SOURCE MATERIAL:
# # #

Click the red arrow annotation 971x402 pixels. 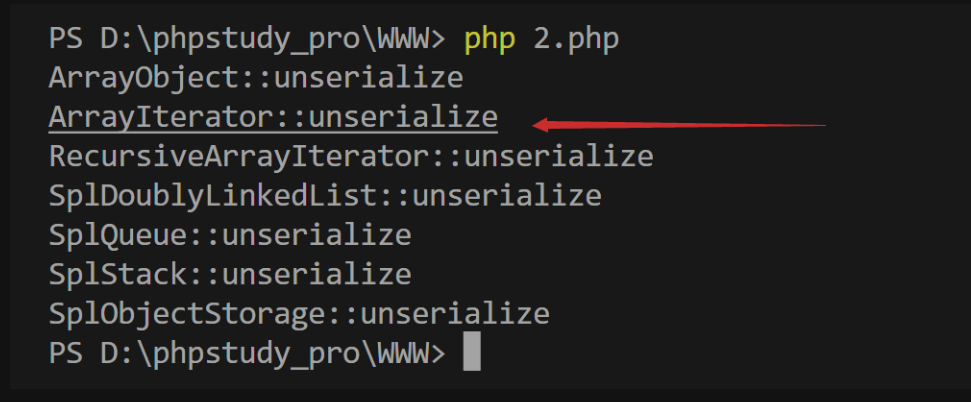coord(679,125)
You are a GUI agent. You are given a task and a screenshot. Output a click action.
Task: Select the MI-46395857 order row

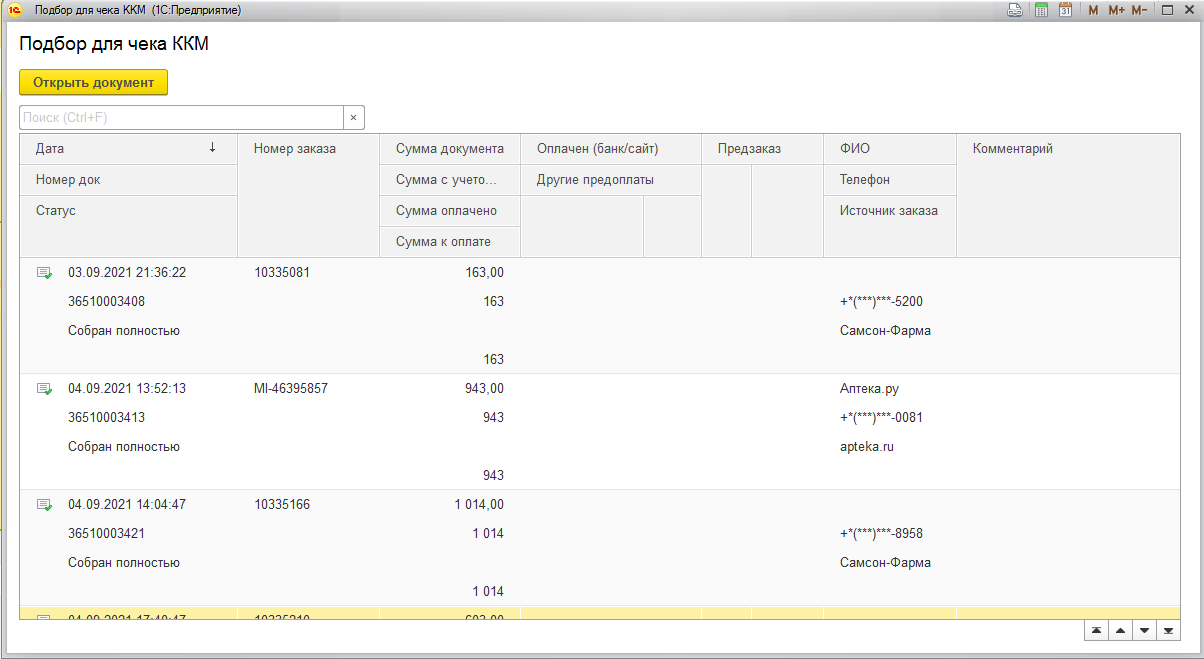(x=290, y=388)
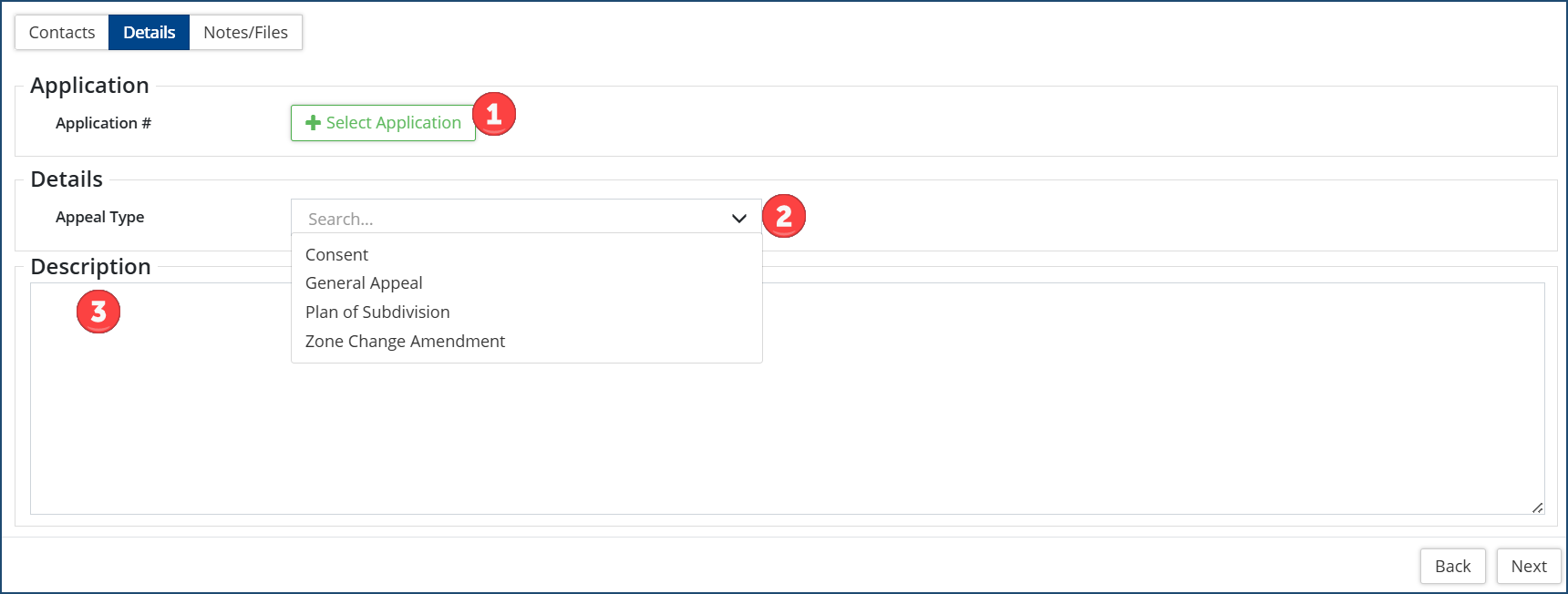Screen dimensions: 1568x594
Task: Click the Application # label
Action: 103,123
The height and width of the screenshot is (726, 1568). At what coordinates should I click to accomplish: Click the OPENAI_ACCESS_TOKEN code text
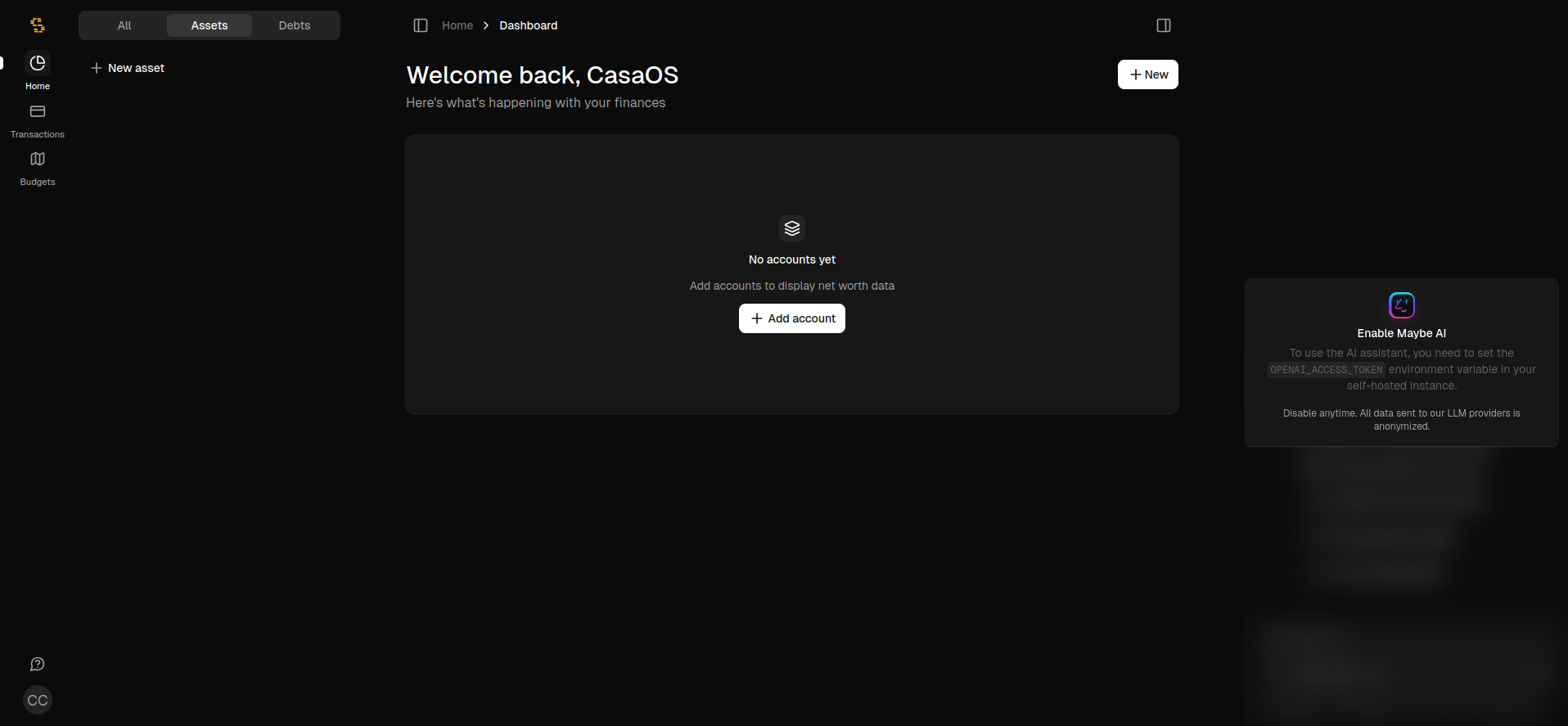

# # #

TASK STATEMENT: Skip the pictures. Return exactly the lines from the one containing "You are a GUI" through the end of the data above, both included, and nothing besides.

RESULT OF THIS EXERCISE:
You are a GUI agent. You are given a task and a screenshot. Output a click action.
Task: Select the MI-46395857 order row

(x=290, y=388)
Screen dimensions: 1568x594
Task: Click the Application # label
Action: 103,123
The height and width of the screenshot is (726, 1568). At what coordinates should I click to accomplish: Click the OPENAI_ACCESS_TOKEN code text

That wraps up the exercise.